Google baru-baru ini membuat beberapa perubahan pada kebijakan Play Store, efektif 11 Mei.

Salah satu perubahan ini bertujuan untuk menonaktifkan aplikasi panggilan di Android secara permanen.

Seperti yang dicatat oleh pengguna Reddit NLL Apps, perubahan kebijakan khusus ini berdampak pada penggunaan API Aksesibilitas oleh pengembang aplikasi.

Google menyatakan: API Aksesibilitas tidak dirancang untuk merekam audio dari panggilan jarak jauh dan tidak dapat diminta.”

Google perlahan-lahan menghapus dan menghapus API yang memungkinkan perekaman panggilan di beberapa versi Android.

Perusahaan melakukan ini atas nama privasi dan keamanan, dan juga karena undang-undang perekaman panggilan sangat bervariasi di berbagai negara.

Di Android 10, Google memblokir perekaman panggilan secara default.

Untuk mengatasi pembatasan, aplikasi Play Store mulai menggunakan Accessibility API untuk merekam panggilan.

Ini AKAN tidak mungkin lagi setelah Google menerapkan perubahan baru bulan depan.

Dikatakan kebijakan Google hanya terbatas pada aplikasi perekaman panggilan pihak ketiga di Play Store.

Fitur perekaman panggilan asli pada ponsel seperti ponsel Google Pixel atau Xiaomi dengan Mi Dialer tidak akan terpengaruh.
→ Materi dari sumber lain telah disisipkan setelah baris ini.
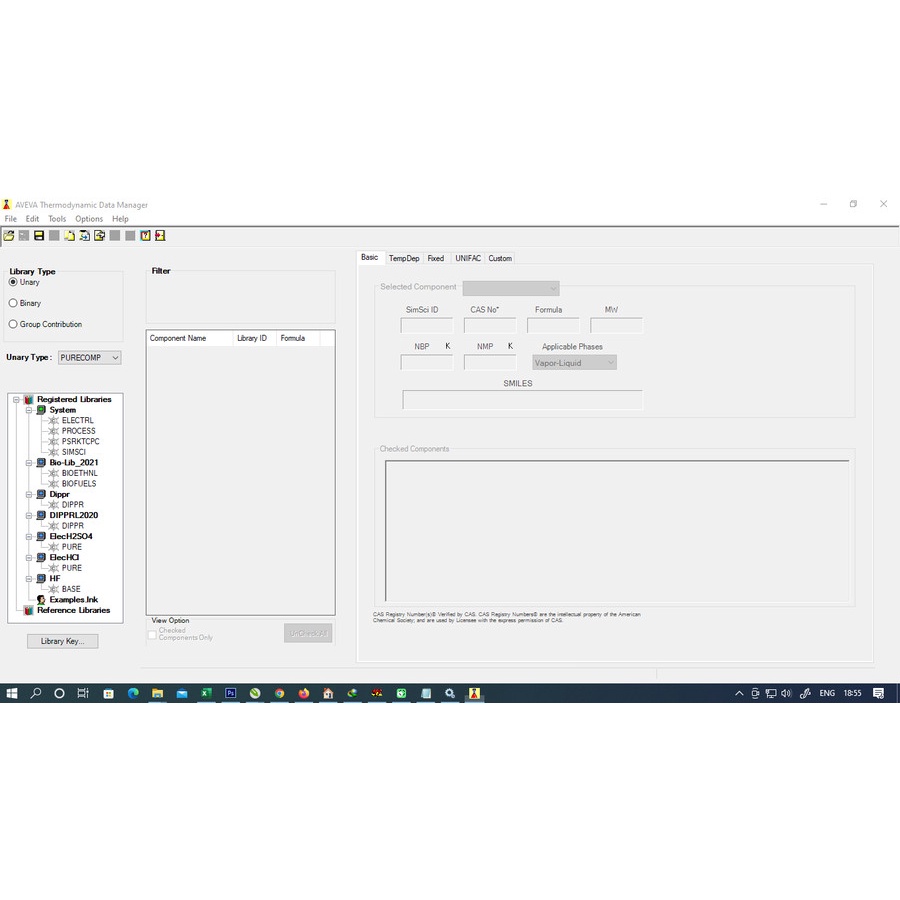Open the Tools menu
This screenshot has width=900, height=900.
tap(57, 219)
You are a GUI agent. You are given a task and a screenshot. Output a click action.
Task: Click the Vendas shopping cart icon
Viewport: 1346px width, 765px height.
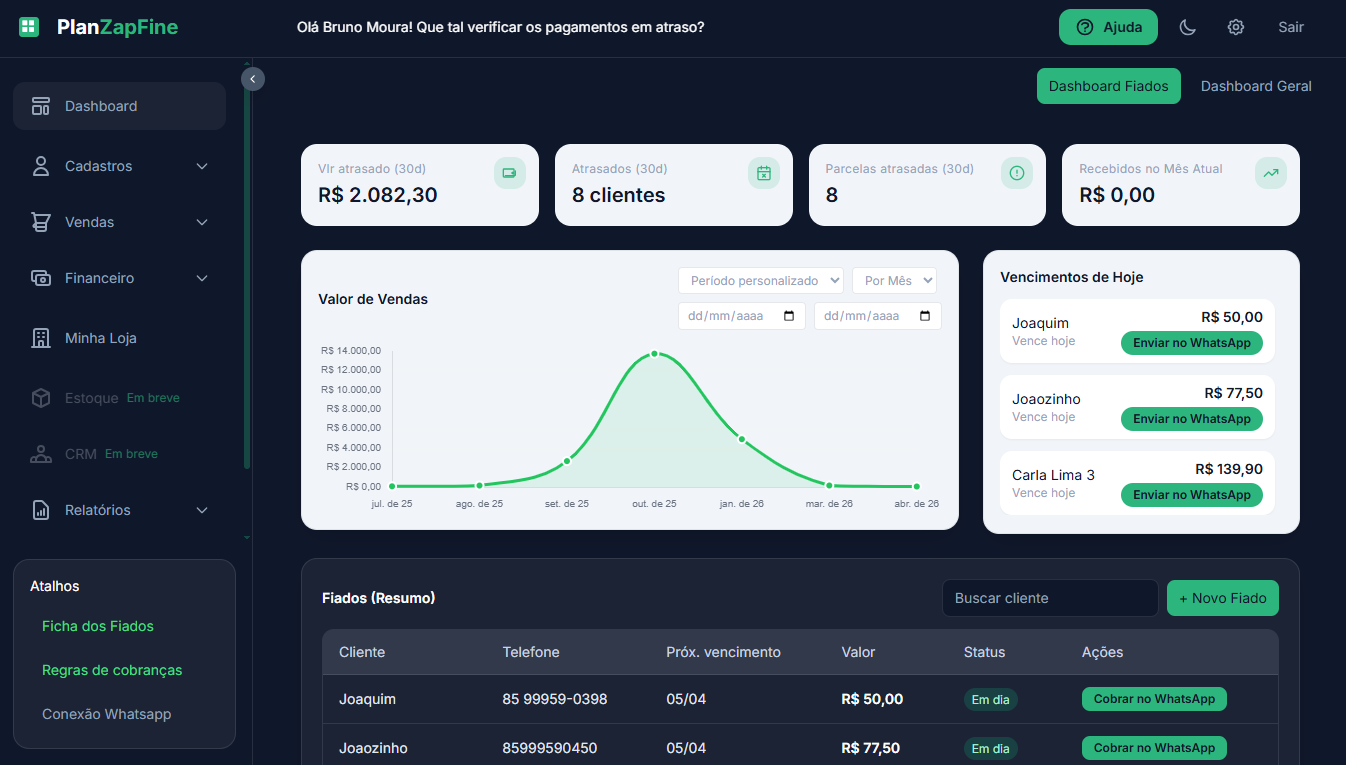pyautogui.click(x=40, y=221)
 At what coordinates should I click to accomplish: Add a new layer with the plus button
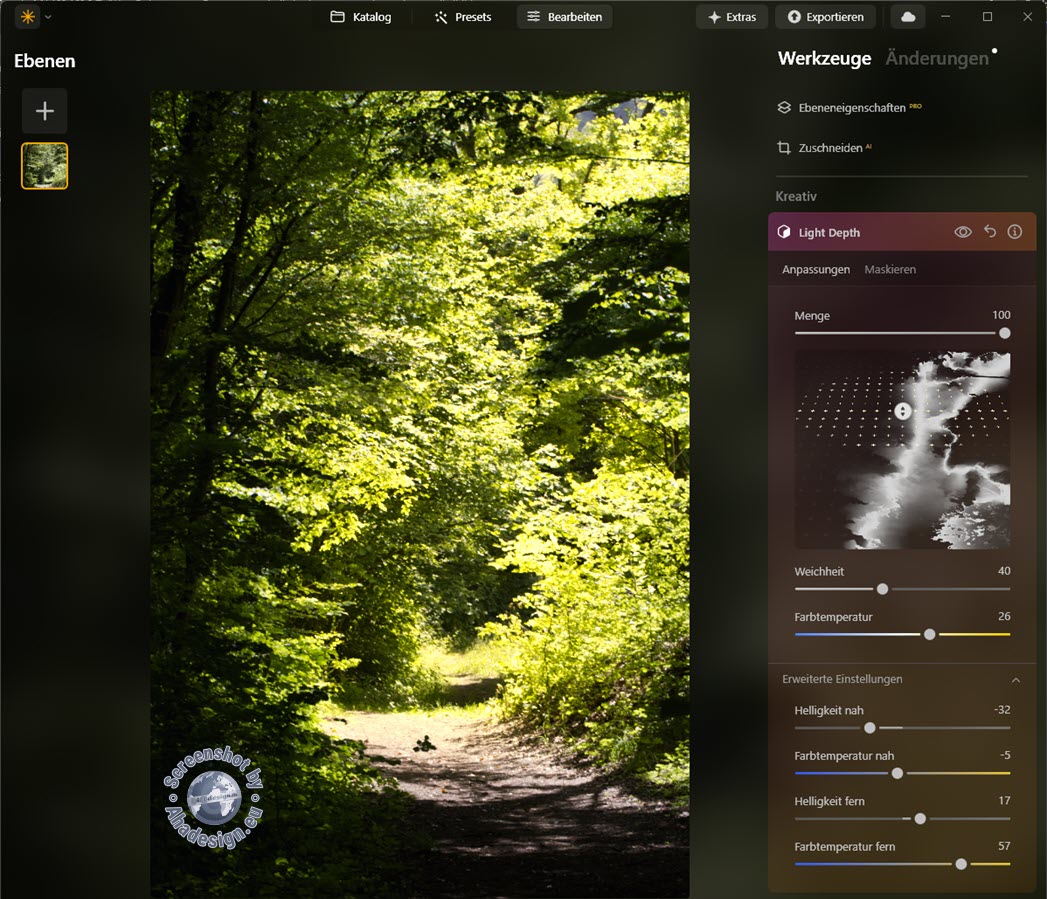pos(44,111)
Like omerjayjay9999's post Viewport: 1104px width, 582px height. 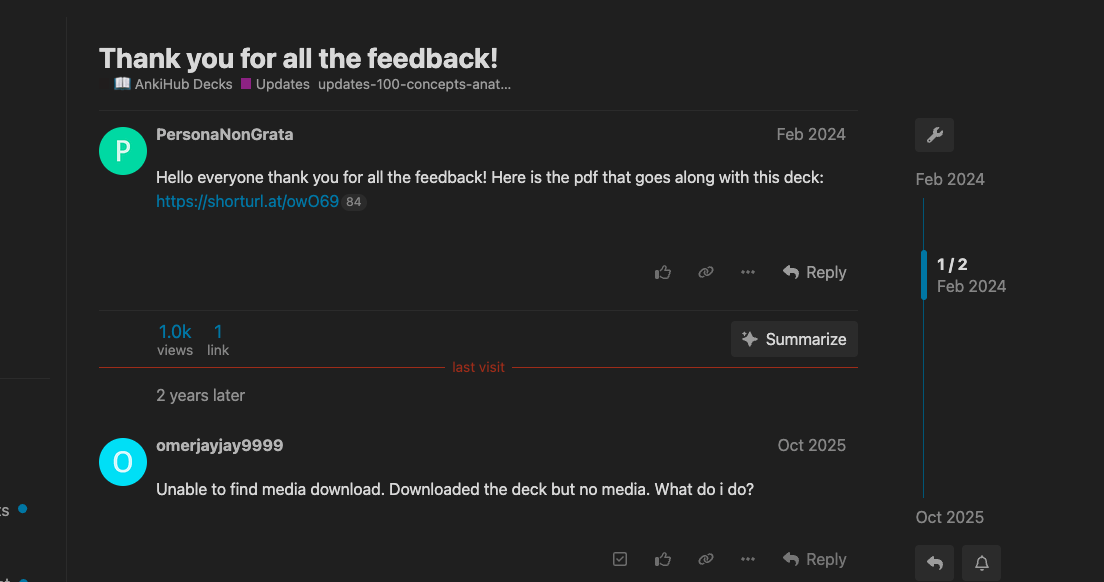662,559
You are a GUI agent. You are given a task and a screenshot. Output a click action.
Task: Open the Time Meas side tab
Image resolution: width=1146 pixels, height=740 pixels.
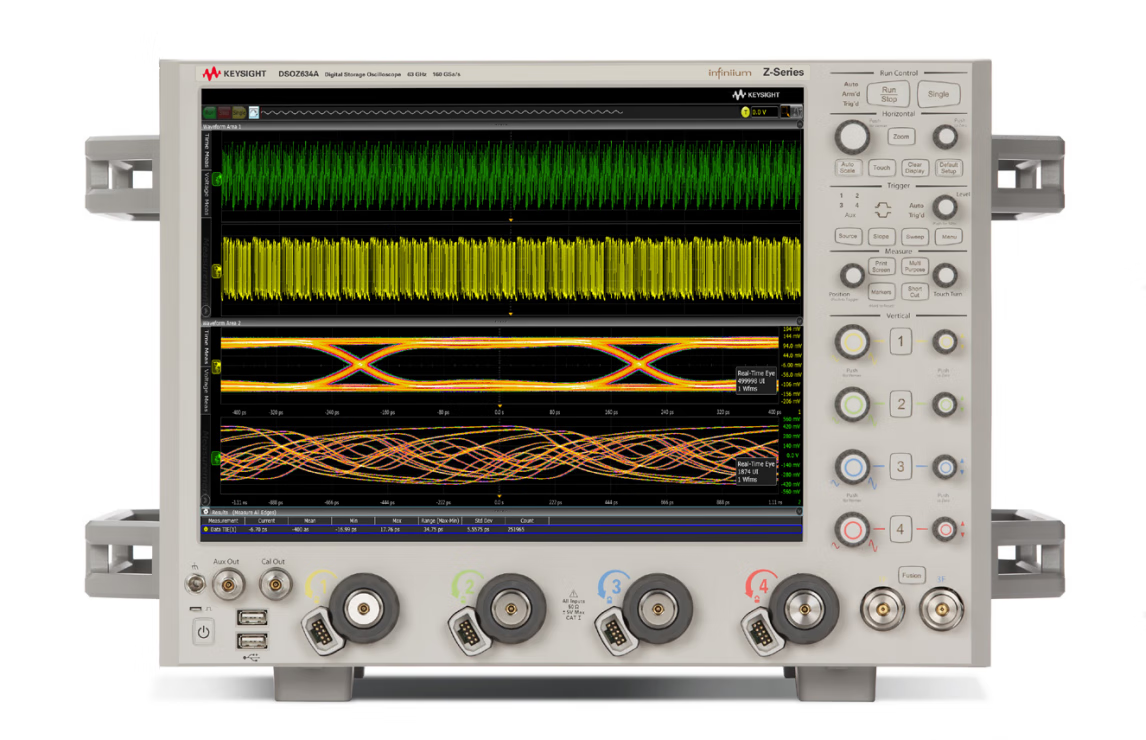pyautogui.click(x=207, y=150)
Jika aplikasi adalah pemilih default di telepon dan juga sudah diinstal sebelumnya, fitur aksesibilitas tidak diperlukan untuk mendapatkan akses ke aliran audio yang masuk dan oleh karena itu tidak dilanggar”, Google erekbiner

Pada dasarnya, aplikasi sistem bisa mendapatkan izin apa pun karena sudah diinstal sebelumnya di telepon.

Aplikasi pihak ketiga tidak memiliki garis lintang yang sama dan perlu meminta izin.

Leave a Reply

Your email address will not be published.